----- DATA TO PROCESS -----

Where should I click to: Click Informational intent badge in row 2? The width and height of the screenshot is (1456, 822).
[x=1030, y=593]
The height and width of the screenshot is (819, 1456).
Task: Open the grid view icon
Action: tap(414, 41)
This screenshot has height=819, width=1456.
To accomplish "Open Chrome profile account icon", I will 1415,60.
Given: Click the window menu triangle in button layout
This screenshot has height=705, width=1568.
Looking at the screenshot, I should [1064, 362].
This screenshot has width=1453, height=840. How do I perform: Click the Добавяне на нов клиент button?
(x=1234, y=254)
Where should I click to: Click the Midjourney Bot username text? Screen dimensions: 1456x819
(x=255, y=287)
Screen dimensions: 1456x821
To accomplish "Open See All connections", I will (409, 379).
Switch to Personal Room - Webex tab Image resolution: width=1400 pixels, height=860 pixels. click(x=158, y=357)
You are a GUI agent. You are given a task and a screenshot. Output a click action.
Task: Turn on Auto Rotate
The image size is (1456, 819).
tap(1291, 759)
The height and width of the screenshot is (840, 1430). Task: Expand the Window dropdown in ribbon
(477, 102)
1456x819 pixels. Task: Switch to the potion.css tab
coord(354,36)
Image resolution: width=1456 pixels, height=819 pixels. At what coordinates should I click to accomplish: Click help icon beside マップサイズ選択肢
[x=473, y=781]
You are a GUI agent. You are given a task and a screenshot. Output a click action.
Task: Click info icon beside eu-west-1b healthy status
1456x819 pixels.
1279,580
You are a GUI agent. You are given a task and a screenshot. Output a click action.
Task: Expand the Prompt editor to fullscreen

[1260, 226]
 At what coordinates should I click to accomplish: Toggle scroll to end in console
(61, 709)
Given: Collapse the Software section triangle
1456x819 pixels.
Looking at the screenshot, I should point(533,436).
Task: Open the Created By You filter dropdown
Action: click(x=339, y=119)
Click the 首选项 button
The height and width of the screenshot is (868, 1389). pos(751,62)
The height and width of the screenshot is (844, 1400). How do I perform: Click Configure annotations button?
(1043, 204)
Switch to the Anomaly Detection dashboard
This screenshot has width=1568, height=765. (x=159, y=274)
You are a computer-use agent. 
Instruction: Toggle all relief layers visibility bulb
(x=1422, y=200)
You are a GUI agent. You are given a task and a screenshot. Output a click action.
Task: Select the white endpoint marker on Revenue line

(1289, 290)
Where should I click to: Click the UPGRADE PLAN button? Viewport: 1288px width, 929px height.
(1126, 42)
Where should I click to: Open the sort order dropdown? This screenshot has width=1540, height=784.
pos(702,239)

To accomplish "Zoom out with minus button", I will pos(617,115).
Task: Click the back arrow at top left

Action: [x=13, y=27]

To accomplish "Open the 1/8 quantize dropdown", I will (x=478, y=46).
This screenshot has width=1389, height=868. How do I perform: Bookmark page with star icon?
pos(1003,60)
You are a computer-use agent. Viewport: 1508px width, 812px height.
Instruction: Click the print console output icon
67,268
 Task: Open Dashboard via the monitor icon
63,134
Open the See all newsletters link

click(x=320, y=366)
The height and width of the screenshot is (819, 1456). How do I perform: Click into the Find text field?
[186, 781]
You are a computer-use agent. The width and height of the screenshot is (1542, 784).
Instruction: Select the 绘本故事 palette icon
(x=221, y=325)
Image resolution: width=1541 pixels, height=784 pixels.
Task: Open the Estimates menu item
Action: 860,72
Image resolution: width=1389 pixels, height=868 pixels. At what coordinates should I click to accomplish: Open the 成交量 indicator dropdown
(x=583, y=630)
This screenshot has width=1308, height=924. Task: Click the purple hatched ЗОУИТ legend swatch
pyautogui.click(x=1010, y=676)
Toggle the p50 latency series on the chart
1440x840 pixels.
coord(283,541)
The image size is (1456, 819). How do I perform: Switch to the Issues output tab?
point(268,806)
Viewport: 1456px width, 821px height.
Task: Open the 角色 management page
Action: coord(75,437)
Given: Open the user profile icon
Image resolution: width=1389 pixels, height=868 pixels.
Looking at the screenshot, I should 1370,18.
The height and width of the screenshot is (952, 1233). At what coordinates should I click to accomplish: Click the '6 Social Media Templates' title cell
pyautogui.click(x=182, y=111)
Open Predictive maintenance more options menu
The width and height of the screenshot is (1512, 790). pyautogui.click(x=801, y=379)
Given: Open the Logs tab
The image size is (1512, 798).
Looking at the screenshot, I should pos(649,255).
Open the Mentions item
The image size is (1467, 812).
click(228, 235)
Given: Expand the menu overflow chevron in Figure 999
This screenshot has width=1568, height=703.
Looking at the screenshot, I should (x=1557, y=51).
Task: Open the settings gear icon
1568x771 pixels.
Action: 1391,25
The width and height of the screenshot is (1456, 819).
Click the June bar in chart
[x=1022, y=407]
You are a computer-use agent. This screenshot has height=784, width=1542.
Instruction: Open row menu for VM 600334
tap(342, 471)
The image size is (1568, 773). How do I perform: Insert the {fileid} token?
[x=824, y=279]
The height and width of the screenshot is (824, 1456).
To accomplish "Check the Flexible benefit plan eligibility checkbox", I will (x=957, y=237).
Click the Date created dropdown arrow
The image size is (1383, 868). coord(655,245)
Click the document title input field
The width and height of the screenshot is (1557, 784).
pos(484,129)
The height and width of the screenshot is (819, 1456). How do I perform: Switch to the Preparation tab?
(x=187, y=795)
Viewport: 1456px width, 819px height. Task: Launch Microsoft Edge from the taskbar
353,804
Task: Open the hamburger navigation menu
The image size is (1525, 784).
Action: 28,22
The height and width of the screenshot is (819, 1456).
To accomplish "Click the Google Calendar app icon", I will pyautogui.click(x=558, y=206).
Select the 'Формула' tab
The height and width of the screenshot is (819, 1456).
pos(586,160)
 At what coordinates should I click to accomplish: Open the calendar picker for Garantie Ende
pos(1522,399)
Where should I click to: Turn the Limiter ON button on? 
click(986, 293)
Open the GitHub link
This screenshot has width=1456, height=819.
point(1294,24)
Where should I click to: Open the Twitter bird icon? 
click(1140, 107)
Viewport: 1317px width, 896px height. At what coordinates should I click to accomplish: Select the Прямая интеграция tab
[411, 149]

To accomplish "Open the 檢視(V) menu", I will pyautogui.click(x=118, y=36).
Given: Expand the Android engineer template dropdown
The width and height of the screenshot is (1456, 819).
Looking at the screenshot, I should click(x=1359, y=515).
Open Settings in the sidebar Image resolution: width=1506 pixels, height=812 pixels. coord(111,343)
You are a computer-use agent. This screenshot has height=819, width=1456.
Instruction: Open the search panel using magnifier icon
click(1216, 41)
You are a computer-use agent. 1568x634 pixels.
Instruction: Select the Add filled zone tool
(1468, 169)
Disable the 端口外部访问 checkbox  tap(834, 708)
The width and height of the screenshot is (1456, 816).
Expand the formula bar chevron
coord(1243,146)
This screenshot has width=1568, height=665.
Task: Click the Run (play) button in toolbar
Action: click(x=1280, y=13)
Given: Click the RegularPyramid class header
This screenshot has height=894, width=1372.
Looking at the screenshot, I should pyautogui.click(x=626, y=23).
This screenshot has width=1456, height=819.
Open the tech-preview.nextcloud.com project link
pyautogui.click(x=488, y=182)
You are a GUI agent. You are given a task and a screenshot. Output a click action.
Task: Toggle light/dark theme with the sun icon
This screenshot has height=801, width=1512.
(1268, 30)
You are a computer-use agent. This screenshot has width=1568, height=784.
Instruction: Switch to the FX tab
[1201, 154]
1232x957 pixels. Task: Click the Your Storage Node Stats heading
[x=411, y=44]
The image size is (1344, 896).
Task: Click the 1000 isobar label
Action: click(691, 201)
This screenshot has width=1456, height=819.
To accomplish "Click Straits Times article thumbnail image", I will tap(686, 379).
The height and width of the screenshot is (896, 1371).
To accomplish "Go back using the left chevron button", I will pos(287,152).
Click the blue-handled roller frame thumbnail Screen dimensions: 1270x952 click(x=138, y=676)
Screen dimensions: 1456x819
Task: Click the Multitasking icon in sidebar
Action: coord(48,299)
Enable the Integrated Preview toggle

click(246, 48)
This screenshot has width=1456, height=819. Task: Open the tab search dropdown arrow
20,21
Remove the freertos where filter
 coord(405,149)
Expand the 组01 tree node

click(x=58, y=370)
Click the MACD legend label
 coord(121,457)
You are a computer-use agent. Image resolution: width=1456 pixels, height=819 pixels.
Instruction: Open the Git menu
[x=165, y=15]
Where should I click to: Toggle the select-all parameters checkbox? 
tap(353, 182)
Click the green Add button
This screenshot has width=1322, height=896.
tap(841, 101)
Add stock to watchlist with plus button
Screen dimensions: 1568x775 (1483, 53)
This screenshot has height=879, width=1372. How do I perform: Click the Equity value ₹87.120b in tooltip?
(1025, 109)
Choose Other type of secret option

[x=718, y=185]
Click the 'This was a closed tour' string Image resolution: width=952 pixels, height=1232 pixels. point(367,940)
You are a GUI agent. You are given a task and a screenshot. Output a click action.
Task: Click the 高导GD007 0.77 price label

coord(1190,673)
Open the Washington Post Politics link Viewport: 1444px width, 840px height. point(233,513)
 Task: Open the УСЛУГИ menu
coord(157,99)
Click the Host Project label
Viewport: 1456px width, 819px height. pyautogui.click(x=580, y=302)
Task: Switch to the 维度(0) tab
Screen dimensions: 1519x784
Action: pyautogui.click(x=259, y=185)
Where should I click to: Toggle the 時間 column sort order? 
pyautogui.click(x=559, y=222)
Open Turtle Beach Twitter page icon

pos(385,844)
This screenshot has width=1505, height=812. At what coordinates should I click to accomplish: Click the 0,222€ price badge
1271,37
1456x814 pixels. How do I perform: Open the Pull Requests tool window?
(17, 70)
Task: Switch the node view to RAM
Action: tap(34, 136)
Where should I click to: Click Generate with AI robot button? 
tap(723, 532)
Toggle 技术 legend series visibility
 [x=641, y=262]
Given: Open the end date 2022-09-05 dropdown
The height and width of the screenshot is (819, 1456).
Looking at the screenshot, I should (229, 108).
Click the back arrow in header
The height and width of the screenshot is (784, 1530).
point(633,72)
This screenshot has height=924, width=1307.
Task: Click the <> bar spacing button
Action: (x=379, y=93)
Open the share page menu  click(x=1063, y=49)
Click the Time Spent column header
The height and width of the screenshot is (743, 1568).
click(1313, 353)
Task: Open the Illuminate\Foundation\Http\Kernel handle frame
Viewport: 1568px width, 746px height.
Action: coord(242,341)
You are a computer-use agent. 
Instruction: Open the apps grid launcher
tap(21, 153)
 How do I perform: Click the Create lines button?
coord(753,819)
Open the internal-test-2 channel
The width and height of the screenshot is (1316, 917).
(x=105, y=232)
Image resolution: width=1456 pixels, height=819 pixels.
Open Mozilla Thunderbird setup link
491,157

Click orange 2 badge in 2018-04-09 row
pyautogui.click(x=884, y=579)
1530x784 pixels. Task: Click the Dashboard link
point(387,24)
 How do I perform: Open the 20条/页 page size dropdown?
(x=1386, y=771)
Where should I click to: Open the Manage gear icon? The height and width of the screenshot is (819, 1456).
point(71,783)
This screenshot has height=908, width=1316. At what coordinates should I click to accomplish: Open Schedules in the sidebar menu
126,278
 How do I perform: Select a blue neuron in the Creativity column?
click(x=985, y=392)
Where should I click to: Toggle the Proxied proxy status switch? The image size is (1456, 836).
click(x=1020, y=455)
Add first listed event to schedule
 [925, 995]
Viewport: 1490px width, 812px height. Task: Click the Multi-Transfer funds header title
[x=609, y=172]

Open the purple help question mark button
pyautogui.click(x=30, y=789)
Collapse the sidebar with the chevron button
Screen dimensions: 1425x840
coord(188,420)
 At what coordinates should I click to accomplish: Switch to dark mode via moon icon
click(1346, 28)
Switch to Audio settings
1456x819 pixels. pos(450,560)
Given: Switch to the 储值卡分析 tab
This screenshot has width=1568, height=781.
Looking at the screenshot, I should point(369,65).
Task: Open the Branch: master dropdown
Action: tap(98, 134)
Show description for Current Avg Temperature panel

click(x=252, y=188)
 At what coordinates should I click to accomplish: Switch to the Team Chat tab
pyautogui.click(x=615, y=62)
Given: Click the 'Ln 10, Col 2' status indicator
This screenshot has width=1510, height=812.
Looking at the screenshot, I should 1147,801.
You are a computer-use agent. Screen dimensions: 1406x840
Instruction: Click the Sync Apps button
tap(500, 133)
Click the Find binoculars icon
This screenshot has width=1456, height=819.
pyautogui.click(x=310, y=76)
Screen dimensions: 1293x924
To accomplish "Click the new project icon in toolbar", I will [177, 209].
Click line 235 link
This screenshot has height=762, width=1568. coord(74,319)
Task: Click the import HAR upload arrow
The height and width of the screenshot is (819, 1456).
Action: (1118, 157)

-----

◆ **YOUR ASSIGNMENT**:
Above are some records; copy exactly the lines from the one with "The width and height of the screenshot is (1456, 816)." through the one with "Given: Click the RegularPyramid class header", both included, and no others.

◆ **ANSWER SECTION**:
The width and height of the screenshot is (1456, 816).
Expand the formula bar chevron
coord(1243,146)
This screenshot has width=1568, height=665.
Task: Click the Run (play) button in toolbar
Action: click(x=1280, y=13)
Given: Click the RegularPyramid class header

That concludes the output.